Pre-acclimatisation by hypoxic pre-conditioning is becoming a popular topic, especially for the ‘cash rich, time poor’ mountaineer. Several companies are now running programmes enabling clients to pre-acclimatise before an expedition by spending time in hypoxic chambers in a lab or in your own home. There are two ways to undergo hypoxic pre-conditioning: Hypobaric Hypoxia (low pressure, low oxygen, like real high altitude) – this has the strongest evidence of some benefit for pre-acclimatisation, and Normobaric Hypoxia (normal pressure, low oxygen), which has conflicting evidence regarding its potential benefits for pre-acclimatization. Despite the increasing evidence base around hypoxic pre-conditioning, currently there is not enough evidence to give definitive advice on specific protocols to follow. In 2014 the Wilderness Medicine Society expert panel recommended “consideration of these approaches” and thought that extended duration of hypoxia >8 hours for >7 days as close as possible to the planned altitude gain is likely to provide the most benefit.
Optimising Your Health At Altitude
Once you’re at high altitude and you’re still ascending, it is important to get the basics right to aid your acclimatization and reduce the risk of problems. Ensure you’re getting as much sleep as possible. Often this is tricky with early Alpine starts and noisy mountain huts or camps, so take earplugs and seize any opportunity for a nap.

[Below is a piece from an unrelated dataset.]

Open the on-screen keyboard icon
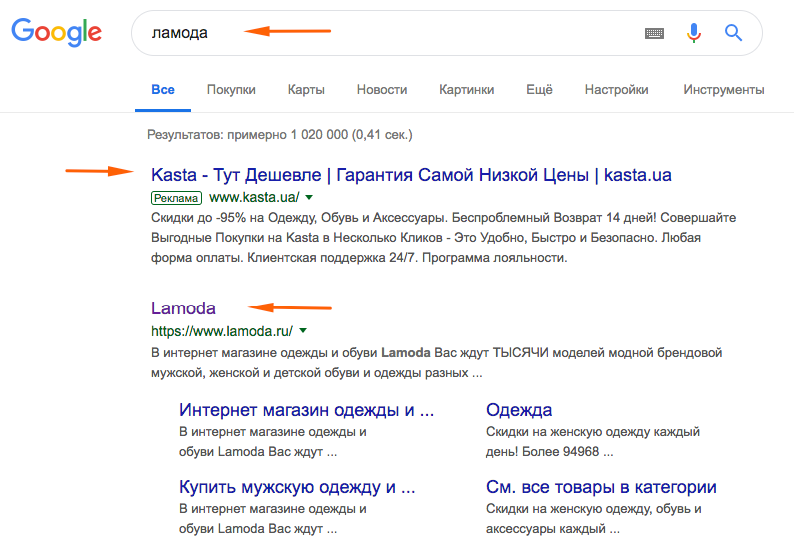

Avoid picking up infections/illnesses that other people may have; even a minor chest infection could increase your chances of altitude illness and ruin a trip. Ensure good hand hygiene, especially around meal times and keep a wide berth of anyone coughing or looking snotty. Keep hydrated – dehydration does not itself increase the risk of altitude illness, but it can mimic many symptoms of acute mountain sickness (AMS) such as headache and tiredness and it is proven to reduce performance. Dehydration develops quicker at high altitude than around sea level. To keep things simple, drink at least 3 litres every 24 hours, aim for clear to straw-coloured urine at normal volumes for you and drink if you’re thirsty. Avoid alcohol.
Drugs for Altitude
Acetazolamide (Diamox) is a drug commonly used to aid acclimatize and prevent altitude illness. It’s one of the topics I get asked about most frequently by clients before an expedition. A future blog post will cover how this drug works, the current evidence about who might benefit from using it and it’s advantages and disadvantages. It will also cover other drugs used in the prevention and treatment of altitude illness.